Good Transcript. I like the word "mergable"


People have worked very hard and it's really a unique opportunity for all of us to be a part of something that has a chance to take a pool of assets to reallocate them, create cash with them and then our hope is to find an opportunity to drive long-term value in an opportunistic way going forward with a remake of the entire portfolio to the extent an opportunity presents itself and it's not clear that it will and I think we've been clear with people that if there is no opportunity to deploy capital in a way that we think creates long-term value, we'll continue to sell assets and potentially merge out what is a much smaller more desirable pool of assets so we have been selling assets that are less desirable. We have a very attractive portfolio of assets principally Philly, Chicago, Austin, Denver and Seattle, Bellevue, and really what we do will be dictated by the opportunity.



here are kind of two portfolios within this portfolio, right, there's a core portfolio of 30 or 50 assets that look and smell and taste like the assets that our peers own.

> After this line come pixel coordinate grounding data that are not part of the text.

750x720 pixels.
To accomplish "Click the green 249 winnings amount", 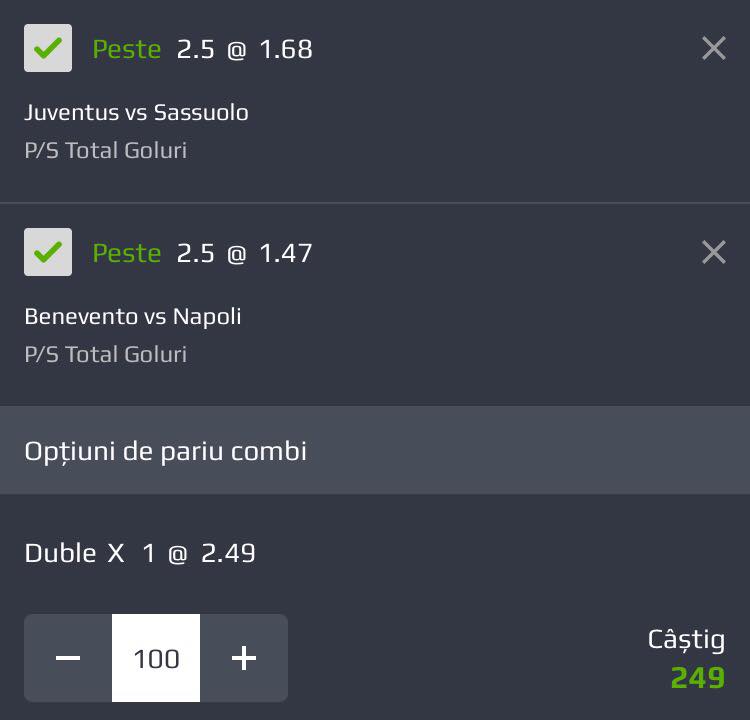I will (x=698, y=677).
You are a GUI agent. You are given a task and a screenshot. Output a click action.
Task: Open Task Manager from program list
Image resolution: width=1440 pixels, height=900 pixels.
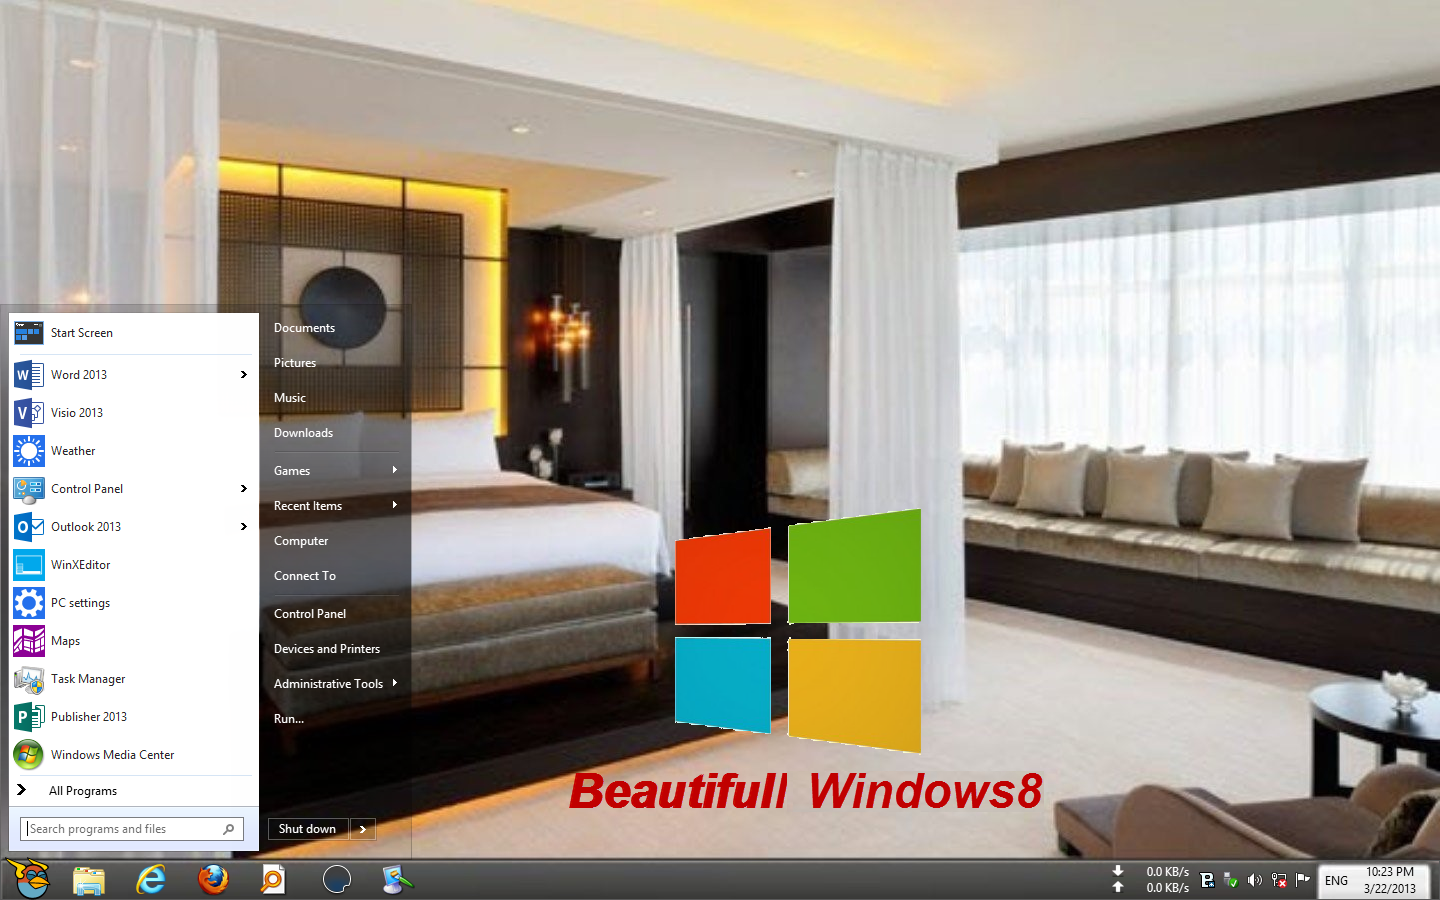(x=88, y=679)
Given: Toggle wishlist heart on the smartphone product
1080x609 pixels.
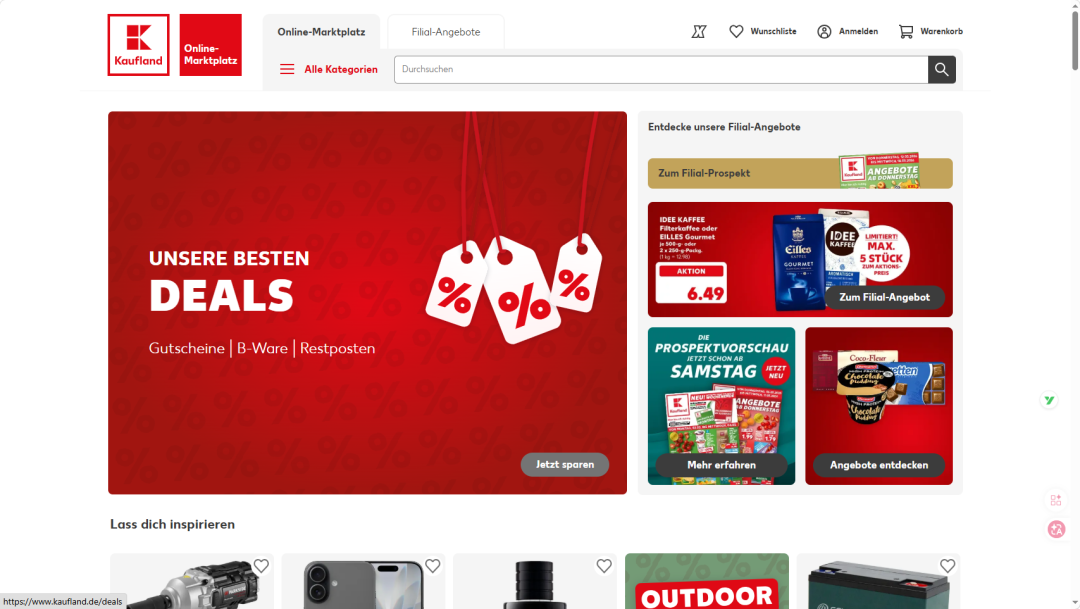Looking at the screenshot, I should point(433,566).
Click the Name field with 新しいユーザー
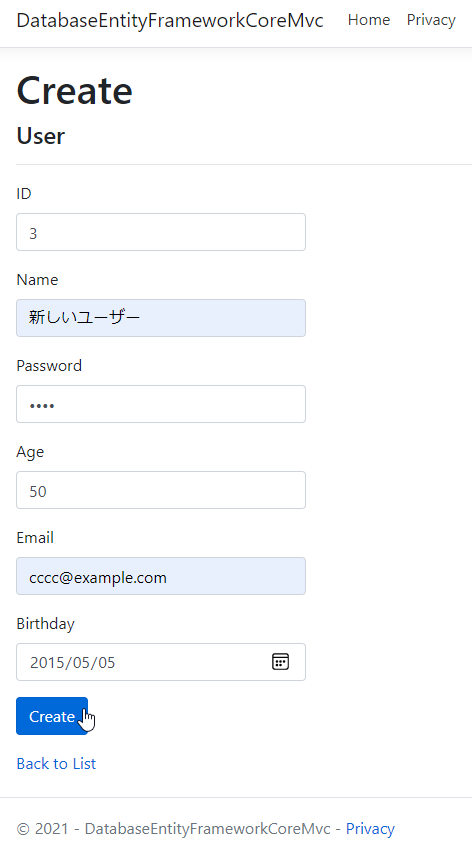The image size is (472, 851). click(161, 318)
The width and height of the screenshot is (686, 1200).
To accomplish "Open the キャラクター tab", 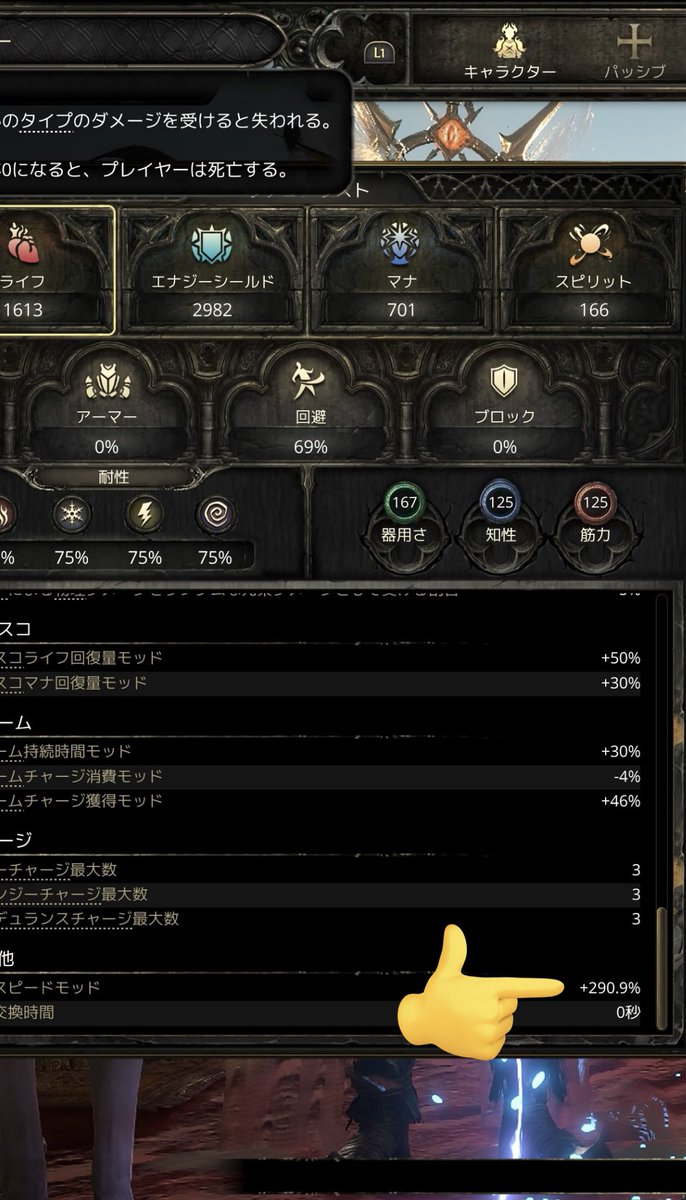I will (509, 52).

We don't think that the REIT community will have a hard time valuing that, right, when we cut away all of the stuff that doesn't belong, then that will be something that's the mergeable portfolio that David described earlier what's hard is everything else, right? And everything else is what's in this $2 to $3 billion of dispositions that we've talked about. It gets a whole heck of a lot less hard when we turn it into cash. Then there's no debate, we know what that's worth and we know what this left-over portfolio is worth.